Мои инструменты разложены на зелёном сукне: лупа, чьё стекло — это капля утренней росы, пойманная в день летнего солнцестояния (она видит не факты, а их эмоциональный след). Камертон из застывшего смеха ребёнка (он возвращает истинный тон потускневшим чувствам). И бесконечно длинная, серебряная нить, холодная на ощупь - нить примирения. Ею сшивают расползшиеся швы отношений.

В такую ночь, когда город задирает голову к небу в ожидании фейерверков, сюда приходят те, кто смотрит под ноги. Те, чей год не стал лёгким семенем, а повис на плечах влажным, серным саваном. Он цепляется обрывками несбывшихся планов, шепчет проклятиями несказанных обид и тяжелит каждый шаг грузом напрасных сожалений.

И вот, ровно тогда, как по телевизору заиграли предпраздничные концерты, дверь моей мастерской скрипнула. На пороге стояла женщина. Её звали Анна.

Она не просто вошла. Она вплыла в облаке морозного пара, но от неё не веяло зимней свежестью. От неё пахло остывшим чаем в чашке, из которой никто не пил, и затхлой тишиной пустой квартиры. Её год тянулся за ней не шлейфом, а тяжёлым, мокрым от слез плащом, подол которого волочился по полу, вбирая в себя пыль. В складках этой ткани застревали обломки - сломанная запись в дневнике, смятая афиша концерта, на который она не пошла, билет в кино.

«Он не закрывается», - выдохнула она, и её голос был похож на скрип несмазанной двери. В её глазах, уставших и прозрачных, как два стылых окошка, я не увидел ни злости, ни печали. Лишь плоскую, выцветшую пустыню усталости. Она забыла не только о надежде. Она забыла, как выглядит сама потребность в ней.

Я кивнул, не говоря ни слова, и отодвинул тяжёлую портьеру, скрывавшую внутренние покои. Воздух там колыхался, как над раскалённым асфальтом.
«Проходите, Анна, - сказал я. - Давайте посмотрим, что там у вашего года болит».

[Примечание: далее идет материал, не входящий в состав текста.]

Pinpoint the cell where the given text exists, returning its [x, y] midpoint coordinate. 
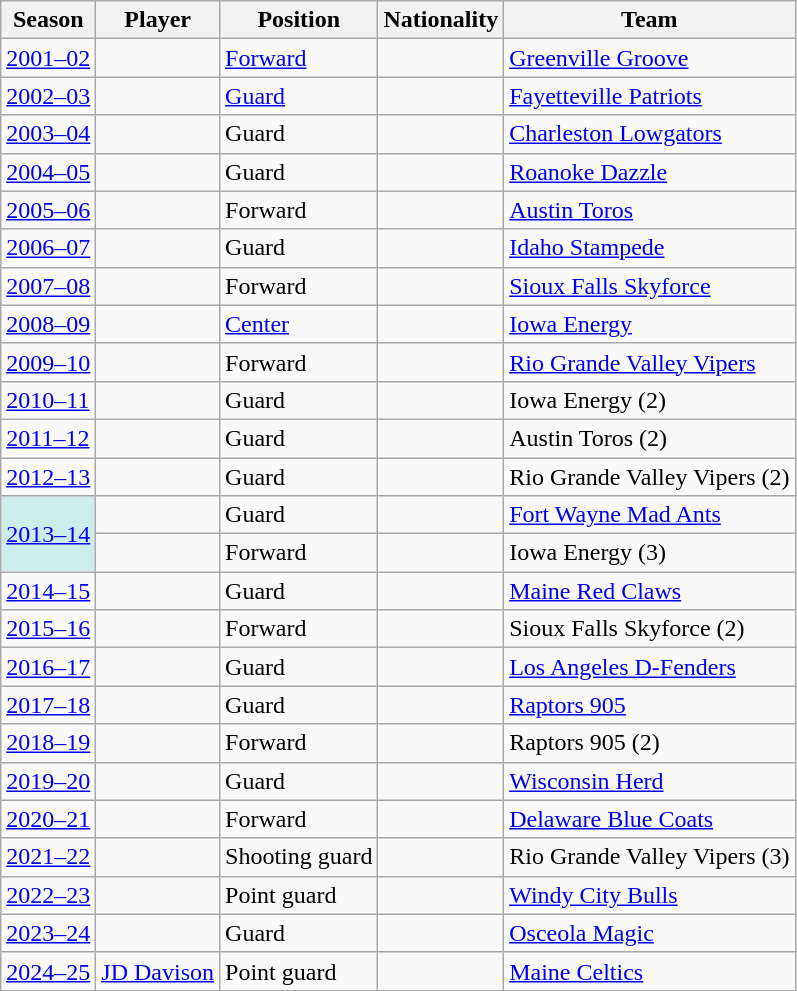
2016–17 [48, 667]
2008–09 [48, 324]
Delaware Blue Coats [650, 819]
Iowa Energy (2) [650, 400]
Rio Grande Valley Vipers (2) [650, 477]
Maine Red Claws [650, 591]
2015–16 [48, 629]
2012–13 [48, 477]
Rio Grande Valley Vipers (3) [650, 857]
2007–08 [48, 286]
2020–21 [48, 819]
Season [48, 20]
2009–10 [48, 362]
2017–18 [48, 705]
2021–22 [48, 857]
Roanoke Dazzle [650, 172]
Iowa Energy (3) [650, 553]
Fort Wayne Mad Ants [650, 515]
2004–05 [48, 172]
JD Davison [158, 971]
Sioux Falls Skyforce [650, 286]
Center [299, 324]
2005–06 [48, 210]
2013–14 [48, 534]
2022–23 [48, 895]
Idaho Stampede [650, 248]
2014–15 [48, 591]
2002–03 [48, 96]
Position [299, 20]
Team [650, 20]
2023–24 [48, 933]
Raptors 905 (2) [650, 743]
2018–19 [48, 743]
Austin Toros [650, 210]
2024–25 [48, 971]
Windy City Bulls [650, 895]
Shooting guard [299, 857]
2010–11 [48, 400]
Osceola Magic [650, 933]
Raptors 905 [650, 705]
Nationality [441, 20]
Maine Celtics [650, 971]
2003–04 [48, 134]
Fayetteville Patriots [650, 96]
Rio Grande Valley Vipers [650, 362]
Wisconsin Herd [650, 781]
Sioux Falls Skyforce (2) [650, 629]
Austin Toros (2) [650, 438]
Greenville Groove [650, 58]
2011–12 [48, 438]
Los Angeles D-Fenders [650, 667]
Iowa Energy [650, 324]
2019–20 [48, 781]
2006–07 [48, 248]
Charleston Lowgators [650, 134]
2001–02 [48, 58]
Player [158, 20]
Output the (x, y) coordinate of the center of the cell containing the given text.  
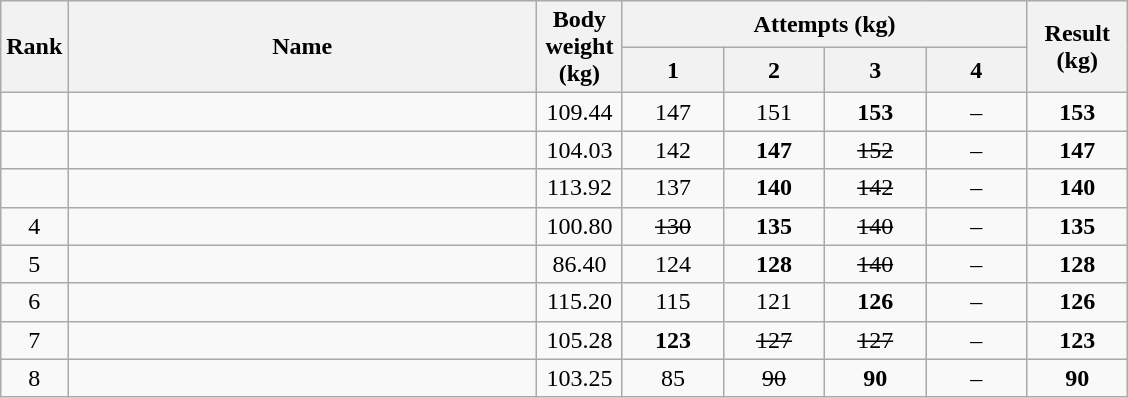
7 (34, 340)
100.80 (579, 226)
Rank (34, 47)
Name (302, 47)
130 (672, 226)
Attempts (kg) (824, 24)
1 (672, 70)
152 (876, 150)
137 (672, 188)
121 (774, 302)
Result (kg) (1078, 47)
3 (876, 70)
124 (672, 264)
109.44 (579, 112)
105.28 (579, 340)
113.92 (579, 188)
151 (774, 112)
86.40 (579, 264)
115 (672, 302)
103.25 (579, 378)
104.03 (579, 150)
8 (34, 378)
115.20 (579, 302)
2 (774, 70)
6 (34, 302)
85 (672, 378)
5 (34, 264)
Body weight (kg) (579, 47)
Pinpoint the cell where the given text exists, returning its [X, Y] midpoint coordinate. 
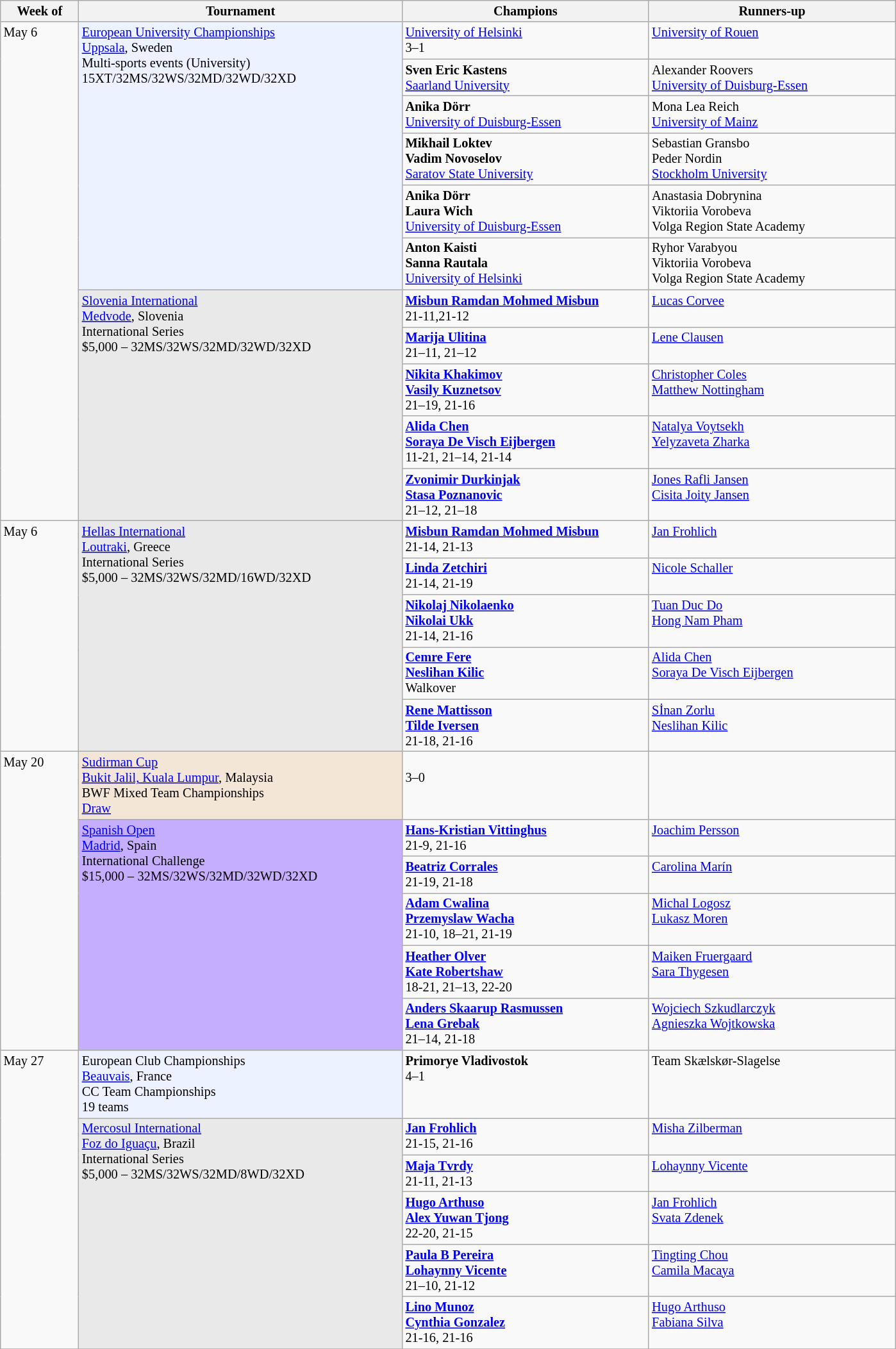
Carolina Marín [772, 875]
Beatriz Corrales21-19, 21-18 [526, 875]
Mikhail Loktev Vadim NovoselovSaratov State University [526, 159]
Anton Kaisti Sanna RautalaUniversity of Helsinki [526, 263]
3–0 [526, 785]
Marija Ulitina21–11, 21–12 [526, 345]
Tingting Chou Camila Macaya [772, 1270]
Spanish OpenMadrid, SpainInternational Challenge$15,000 – 32MS/32WS/32MD/32WD/32XD [241, 934]
Paula B Pereira Lohaynny Vicente21–10, 21-12 [526, 1270]
University of Rouen [772, 40]
Hugo Arthuso Alex Yuwan Tjong22-20, 21-15 [526, 1218]
May 27 [40, 1199]
Anika Dörr Laura WichUniversity of Duisburg-Essen [526, 212]
Misbun Ramdan Mohmed Misbun21-11,21-12 [526, 308]
Wojciech Szkudlarczyk Agnieszka Wojtkowska [772, 1024]
Misha Zilberman [772, 1136]
Joachim Persson [772, 838]
Ryhor Varabyou Viktoriia VorobevaVolga Region State Academy [772, 263]
University of Helsinki3–1 [526, 40]
Maiken Fruergaard Sara Thygesen [772, 972]
Jan Frohlich [772, 539]
Rene Mattisson Tilde Iversen21-18, 21-16 [526, 726]
Sven Eric KastensSaarland University [526, 78]
Michal Logosz Lukasz Moren [772, 919]
Team Skælskør-Slagelse [772, 1084]
Maja Tvrdy21-11, 21-13 [526, 1174]
Christopher Coles Matthew Nottingham [772, 390]
May 20 [40, 900]
Nicole Schaller [772, 576]
Jan Frohlich Svata Zdenek [772, 1218]
Anika DörrUniversity of Duisburg-Essen [526, 114]
Cemre Fere Neslihan KilicWalkover [526, 673]
Runners-up [772, 11]
Linda Zetchiri21-14, 21-19 [526, 576]
Primorye Vladivostok4–1 [526, 1084]
Nikita Khakimov Vasily Kuznetsov21–19, 21-16 [526, 390]
Hans-Kristian Vittinghus21-9, 21-16 [526, 838]
Week of [40, 11]
Zvonimir Durkinjak Stasa Poznanovic21–12, 21–18 [526, 495]
Sİnan Zorlu Neslihan Kilic [772, 726]
Hellas InternationalLoutraki, GreeceInternational Series$5,000 – 32MS/32WS/32MD/16WD/32XD [241, 636]
Adam Cwalina Przemyslaw Wacha21-10, 18–21, 21-19 [526, 919]
Jones Rafli Jansen Cisita Joity Jansen [772, 495]
Anders Skaarup Rasmussen Lena Grebak21–14, 21-18 [526, 1024]
Lene Clausen [772, 345]
Alida Chen Soraya De Visch Eijbergen [772, 673]
Natalya Voytsekh Yelyzaveta Zharka [772, 442]
Hugo Arthuso Fabiana Silva [772, 1323]
Heather Olver Kate Robertshaw18-21, 21–13, 22-20 [526, 972]
Mercosul InternationalFoz do Iguaçu, BrazilInternational Series$5,000 – 32MS/32WS/32MD/8WD/32XD [241, 1233]
Lohaynny Vicente [772, 1174]
Alida Chen Soraya De Visch Eijbergen11-21, 21–14, 21-14 [526, 442]
European University ChampionshipsUppsala, SwedenMulti-sports events (University)15XT/32MS/32WS/32MD/32WD/32XD [241, 156]
Tournament [241, 11]
Misbun Ramdan Mohmed Misbun21-14, 21-13 [526, 539]
Lino Munoz Cynthia Gonzalez21-16, 21-16 [526, 1323]
Anastasia Dobrynina Viktoriia VorobevaVolga Region State Academy [772, 212]
European Club ChampionshipsBeauvais, FranceCC Team Championships19 teams [241, 1084]
Lucas Corvee [772, 308]
Tuan Duc Do Hong Nam Pham [772, 621]
Nikolaj Nikolaenko Nikolai Ukk21-14, 21-16 [526, 621]
Sudirman CupBukit Jalil, Kuala Lumpur, MalaysiaBWF Mixed Team ChampionshipsDraw [241, 785]
Alexander RooversUniversity of Duisburg-Essen [772, 78]
Jan Frohlich21-15, 21-16 [526, 1136]
Champions [526, 11]
Mona Lea ReichUniversity of Mainz [772, 114]
Sebastian Gransbo Peder NordinStockholm University [772, 159]
Slovenia InternationalMedvode, SloveniaInternational Series$5,000 – 32MS/32WS/32MD/32WD/32XD [241, 405]
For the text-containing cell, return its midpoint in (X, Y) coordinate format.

Нам предстояло не встречать Новый год. Нам предстояло сделать последнюю, самую важную операцию уходящему. Выпустить его душу на свободу.

Я провёл её к своему рабочему столу, отодвинув стеклянные сферы, внутри которых клубились миниатюрные, идеальные снегопады чьих-то счастливых дней. Свет здесь был иным - не электрическим, а исходившим от большого куска прозрачного янтаря, вмурованного в настольную лампу. В нём навеки застыла муха, но не простая, а та, что когда-то жужжала в тот самый миг, когда человек понимал, что влюблён. Свет её был тёплым, неярким и беспристрастным.

«Давайте на него посмотрим», - сказал я.

Анна неуверенно кивнула. Я не просил её ничего рассказывать. Слова в моей профессии - ненадёжные свидетели, они слишком часто лгут, причём в первую очередь самому говорящему. Вместо этого я взял её руки и мягко положил их ладонями вниз на сукно. Её пальцы дрожали.

Затем я надел лупу. Мир сузился до круга, ограниченного оправой. Я направил взгляд на пространство вокруг её плеч, где воздух колыхался, как над раскалённым асфальтом в июльский полдень.

Сначала я увидел лишь хаос - рваные мазки унылого серого, всполохи тревожного оранжевого, грязные пятна страха. Это был нормальный фон многих «больных» лет. Но мой взгляд, отточенный десятилетиями, искал не цвет, а разрыв. Ту самую трещину, из которой сочится яд, отравляющий всю ткань времени.

И я нашёл его. Это была не трещина. Это была петля.

Она висела в воздухе за её левым плечом, напоминая чёрную дыру, затягивающую в себя свет. Её края были неровными, обугленными, будто её прожгло молнией внезапной боли. От неё расходились тонкие, почти невидимые нити, которые опутывали все яркие моменты года, обесцвечивая их, и сковывали по рукам и ногам самые нежные воспоминания.

«Здесь», - тихо сказал я и отложил лупу. Теперь мне нужен был камертон. Я выбрал тот, что был сделан из смеха семилетней девочки, услышавшей свою первую в жизни смешную шутку. Звук его был чистым, как первый хрустальный звон.